番外編 マーヤの過去 1

胸糞あり!



私は糞みたいなド田舎に生まれた。


物心がつく前から、いつも屋根裏部屋に一人。


毎日2回、ご飯が運ばれる。

親とは殆ど話した事は無いし、そもそも接点が殆ど無い。


いつも小さな窓と言ってもいいか分からない穴から外を眺めてた、どうせ外に出ても他の村人から石をぶつけられるから。

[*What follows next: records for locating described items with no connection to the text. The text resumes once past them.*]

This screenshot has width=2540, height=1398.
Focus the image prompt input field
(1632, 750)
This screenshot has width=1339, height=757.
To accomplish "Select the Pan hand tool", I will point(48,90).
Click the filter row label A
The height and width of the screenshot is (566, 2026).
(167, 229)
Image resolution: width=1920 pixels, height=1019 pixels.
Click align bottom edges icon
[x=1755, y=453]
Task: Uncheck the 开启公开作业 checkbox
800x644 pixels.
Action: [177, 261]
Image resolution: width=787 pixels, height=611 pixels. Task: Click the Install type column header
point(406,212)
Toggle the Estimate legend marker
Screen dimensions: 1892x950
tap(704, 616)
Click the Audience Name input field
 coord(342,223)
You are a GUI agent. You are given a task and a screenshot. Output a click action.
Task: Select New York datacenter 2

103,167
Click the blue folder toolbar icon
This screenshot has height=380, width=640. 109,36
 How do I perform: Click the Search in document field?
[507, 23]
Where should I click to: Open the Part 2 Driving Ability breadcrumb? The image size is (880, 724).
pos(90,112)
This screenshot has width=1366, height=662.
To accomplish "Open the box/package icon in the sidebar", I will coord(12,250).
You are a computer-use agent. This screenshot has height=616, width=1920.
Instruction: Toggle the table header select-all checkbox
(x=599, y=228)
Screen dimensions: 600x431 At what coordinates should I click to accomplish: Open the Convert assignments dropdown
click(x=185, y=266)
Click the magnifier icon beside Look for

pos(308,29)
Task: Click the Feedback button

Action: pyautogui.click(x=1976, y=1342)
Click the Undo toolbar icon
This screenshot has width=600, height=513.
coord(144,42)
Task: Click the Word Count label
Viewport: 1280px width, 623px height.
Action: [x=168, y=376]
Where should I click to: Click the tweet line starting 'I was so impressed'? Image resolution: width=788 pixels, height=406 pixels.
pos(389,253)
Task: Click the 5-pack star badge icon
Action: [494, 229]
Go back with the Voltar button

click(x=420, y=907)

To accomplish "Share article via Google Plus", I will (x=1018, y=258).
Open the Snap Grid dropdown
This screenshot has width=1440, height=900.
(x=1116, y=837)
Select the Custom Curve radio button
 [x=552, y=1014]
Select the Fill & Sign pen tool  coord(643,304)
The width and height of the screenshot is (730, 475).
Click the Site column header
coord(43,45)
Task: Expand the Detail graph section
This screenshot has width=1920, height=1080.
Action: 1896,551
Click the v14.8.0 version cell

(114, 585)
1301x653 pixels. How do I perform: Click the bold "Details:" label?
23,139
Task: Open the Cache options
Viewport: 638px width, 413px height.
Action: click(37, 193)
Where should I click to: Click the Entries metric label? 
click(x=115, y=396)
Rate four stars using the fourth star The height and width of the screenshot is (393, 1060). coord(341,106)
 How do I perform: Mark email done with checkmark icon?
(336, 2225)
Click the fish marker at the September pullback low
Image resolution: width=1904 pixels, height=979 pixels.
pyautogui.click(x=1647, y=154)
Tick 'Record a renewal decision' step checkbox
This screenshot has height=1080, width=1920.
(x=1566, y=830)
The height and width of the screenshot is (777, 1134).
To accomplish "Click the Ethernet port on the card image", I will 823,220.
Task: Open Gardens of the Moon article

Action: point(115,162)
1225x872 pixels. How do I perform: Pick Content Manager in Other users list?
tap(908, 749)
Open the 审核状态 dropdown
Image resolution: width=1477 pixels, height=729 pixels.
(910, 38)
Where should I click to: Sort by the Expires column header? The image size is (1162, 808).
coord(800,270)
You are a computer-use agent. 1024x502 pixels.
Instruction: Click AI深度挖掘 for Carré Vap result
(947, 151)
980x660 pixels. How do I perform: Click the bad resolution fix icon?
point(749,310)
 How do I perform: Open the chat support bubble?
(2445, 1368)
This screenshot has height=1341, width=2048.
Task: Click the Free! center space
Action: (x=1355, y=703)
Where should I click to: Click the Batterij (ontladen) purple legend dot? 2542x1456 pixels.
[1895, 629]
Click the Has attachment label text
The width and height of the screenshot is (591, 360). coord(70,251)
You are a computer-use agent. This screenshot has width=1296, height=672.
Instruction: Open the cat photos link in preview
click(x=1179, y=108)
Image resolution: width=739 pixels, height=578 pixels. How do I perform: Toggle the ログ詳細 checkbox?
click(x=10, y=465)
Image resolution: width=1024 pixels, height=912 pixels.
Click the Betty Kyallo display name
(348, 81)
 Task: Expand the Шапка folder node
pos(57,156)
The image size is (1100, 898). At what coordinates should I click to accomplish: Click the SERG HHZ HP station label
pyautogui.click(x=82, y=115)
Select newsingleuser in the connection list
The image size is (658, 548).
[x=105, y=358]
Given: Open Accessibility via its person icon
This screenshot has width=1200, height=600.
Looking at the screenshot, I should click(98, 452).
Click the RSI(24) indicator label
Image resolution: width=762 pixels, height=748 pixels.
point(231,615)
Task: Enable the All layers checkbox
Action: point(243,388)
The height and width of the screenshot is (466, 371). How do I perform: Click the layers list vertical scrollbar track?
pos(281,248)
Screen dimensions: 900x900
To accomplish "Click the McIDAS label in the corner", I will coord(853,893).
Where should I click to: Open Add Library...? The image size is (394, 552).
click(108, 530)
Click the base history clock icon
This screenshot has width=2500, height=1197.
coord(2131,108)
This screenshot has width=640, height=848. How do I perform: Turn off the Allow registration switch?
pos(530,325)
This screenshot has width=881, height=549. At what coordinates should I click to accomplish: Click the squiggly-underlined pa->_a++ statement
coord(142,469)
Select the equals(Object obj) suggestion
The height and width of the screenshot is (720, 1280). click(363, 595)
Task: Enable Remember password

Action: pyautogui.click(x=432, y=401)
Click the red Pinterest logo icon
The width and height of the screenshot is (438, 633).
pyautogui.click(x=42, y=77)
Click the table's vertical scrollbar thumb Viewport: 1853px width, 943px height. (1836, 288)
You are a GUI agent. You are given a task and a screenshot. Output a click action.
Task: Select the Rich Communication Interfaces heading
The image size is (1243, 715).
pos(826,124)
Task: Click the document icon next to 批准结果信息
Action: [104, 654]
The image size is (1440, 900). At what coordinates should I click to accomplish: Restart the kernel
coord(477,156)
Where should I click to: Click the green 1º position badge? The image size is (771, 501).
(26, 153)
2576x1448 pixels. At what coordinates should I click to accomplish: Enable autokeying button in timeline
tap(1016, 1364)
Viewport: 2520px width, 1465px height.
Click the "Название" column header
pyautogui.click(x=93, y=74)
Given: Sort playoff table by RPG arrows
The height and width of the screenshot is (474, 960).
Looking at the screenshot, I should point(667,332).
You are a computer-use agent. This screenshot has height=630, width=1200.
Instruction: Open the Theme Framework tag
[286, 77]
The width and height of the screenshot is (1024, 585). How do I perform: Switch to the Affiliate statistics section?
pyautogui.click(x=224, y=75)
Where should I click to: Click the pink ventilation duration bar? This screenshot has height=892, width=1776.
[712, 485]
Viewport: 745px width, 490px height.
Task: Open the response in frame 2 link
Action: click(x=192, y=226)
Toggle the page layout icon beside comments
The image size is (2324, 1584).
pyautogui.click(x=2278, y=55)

この村が普通じゃないのは薄々気づいてた、そして私が愛されて無い事も。



信じたく無かった。

手をつなぎ、家に帰る親子に子供ながら"いいなぁ"と思っていた。


大丈夫、きっといつか私を見てくれる


そう信じて、出来ることをやった。

髪を洗い、多少なりとも身なりが良くなるようにした。

落ちてた錆びたナイフで髪を切ってみた。


大丈夫、いつか見てくれる。


大丈夫、大丈夫


大丈夫大丈夫大丈夫大丈夫大丈夫大丈夫大丈夫大丈夫大丈夫大丈夫大丈夫大丈夫大丈夫大丈夫大丈夫大丈夫


きっと…いつか


無駄な努力と気づいたのは、新たな家族が誕生してからだ。


母親の、唸るような声が聞こえ、それが絶叫へと変わった。


オギャーという声が聞こえ、喜ぶ声が聞こえる。

始めて聞いた、親のあんなにも喜ぶ声を。

私じゃない誰かにかける声を



ねぇお母さん、どうして目を合わせてくれないの?

ねぇお父さん、私の名前ってどんなのかなぁ?



1人でいい、誰か私を見て欲しい。

願えば願うほど辛かった。



髪を洗うのを止めた、誰も見てくれないから。


床で寝るのを止めた、幸せそうな声が聞こえるから。


やっと気づいた、私は物と変わらないのだ。

どうしてこんな事を分からなかったのだろう、答えはずっーーーと目の前にあった。


私は、望まれてないんだ。


流す涙はもう枯れた、私はただ時が過ぎ去るのを待つだけとなった。